Galatasaray ilk yarıtı Icardi'nin kafa golüyle 1-0 önde kapadı ama Icardi'nin boş kaleye yuvarlayamadığı top skorun açılmasını engelledi ve Hatayspor'un direncinin kırılmasını engelledi.

Maçın ikinci yarısı da futbol kalitesinin çok yüksek olmadığı bir oyuna şahitlik ediyordu. Hatayspor'un hızlı atakları, düşük tempolu Galatasaray'ı sallamaya başlamıştı. Hatayspor'un VAR'dan dönen golü Galatasaray için son uyarı gibiydi. Okan Buruk, Zaha- Ziyech ikilisini alıp Kerem Aktürkoğlu- Kaan Ayhan'ı sahaya sürdü. İlk yarıda hücuma katkısı ile dikkat çeken ancak ikinci yarıda sağ kanadı tutamayan Barış'ı açığa alıp sağ beke Kaan Ayhan'ı koymak önemli bir hamleydi. Volkan Demirel de Fernandes'i oyuna alıp hızlı hücumcu sayısını artırmıştı ancak Zaha- Ziyech çıktıktan sonra artık oyun 11'e 11 oynanıyordu ve Galatasaray kontrolü yeniden eline almıştı.
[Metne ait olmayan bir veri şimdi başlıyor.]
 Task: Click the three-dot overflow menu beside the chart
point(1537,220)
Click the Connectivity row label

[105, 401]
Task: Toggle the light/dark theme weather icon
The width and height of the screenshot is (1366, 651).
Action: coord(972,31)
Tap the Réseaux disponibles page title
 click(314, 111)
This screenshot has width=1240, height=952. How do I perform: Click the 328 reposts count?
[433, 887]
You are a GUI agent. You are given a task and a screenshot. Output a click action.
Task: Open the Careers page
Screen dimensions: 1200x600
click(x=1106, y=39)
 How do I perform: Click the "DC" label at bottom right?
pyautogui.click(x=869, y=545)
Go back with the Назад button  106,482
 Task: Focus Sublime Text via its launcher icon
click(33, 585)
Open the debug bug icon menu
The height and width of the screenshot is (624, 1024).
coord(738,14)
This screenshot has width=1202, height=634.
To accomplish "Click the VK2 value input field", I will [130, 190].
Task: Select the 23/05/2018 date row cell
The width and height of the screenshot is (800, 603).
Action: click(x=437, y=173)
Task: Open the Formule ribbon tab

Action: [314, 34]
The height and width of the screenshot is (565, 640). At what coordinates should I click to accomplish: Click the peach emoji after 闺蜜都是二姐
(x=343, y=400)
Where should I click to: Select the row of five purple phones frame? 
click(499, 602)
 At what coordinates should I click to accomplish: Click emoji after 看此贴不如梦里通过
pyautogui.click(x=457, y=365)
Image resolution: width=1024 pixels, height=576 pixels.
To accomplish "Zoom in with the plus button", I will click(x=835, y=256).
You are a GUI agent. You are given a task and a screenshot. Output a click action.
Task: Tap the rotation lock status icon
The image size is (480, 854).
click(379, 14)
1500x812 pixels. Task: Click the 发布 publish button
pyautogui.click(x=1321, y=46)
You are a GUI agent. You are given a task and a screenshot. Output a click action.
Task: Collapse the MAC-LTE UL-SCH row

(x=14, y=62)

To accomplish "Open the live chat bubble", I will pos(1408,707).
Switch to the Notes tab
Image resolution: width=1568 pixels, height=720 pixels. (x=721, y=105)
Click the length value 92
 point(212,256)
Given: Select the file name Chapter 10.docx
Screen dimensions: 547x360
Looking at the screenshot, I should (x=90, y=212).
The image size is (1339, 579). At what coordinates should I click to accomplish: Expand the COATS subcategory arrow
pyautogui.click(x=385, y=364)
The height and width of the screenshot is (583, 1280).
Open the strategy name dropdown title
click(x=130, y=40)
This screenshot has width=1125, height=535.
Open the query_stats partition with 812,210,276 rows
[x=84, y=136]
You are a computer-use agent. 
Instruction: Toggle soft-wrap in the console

Maçın son 15 dakikası Galatasaray iki rakiple mücadele ediyordu. Biri sahadaki rakibi Hatayspor'du. Golü düşünmekten hiç vazgeçmeyen, güçlü rakibine cesaretle kafa tutan Volkan Demirel dakikaları tribünlere saniye saniye saydırdı. Diğer rakipse stresti. Galatasaraylı oyuncular üzerindeki baskıyı bir türlü atamıyor, bir yandan da kendileriyle savaşıyordu.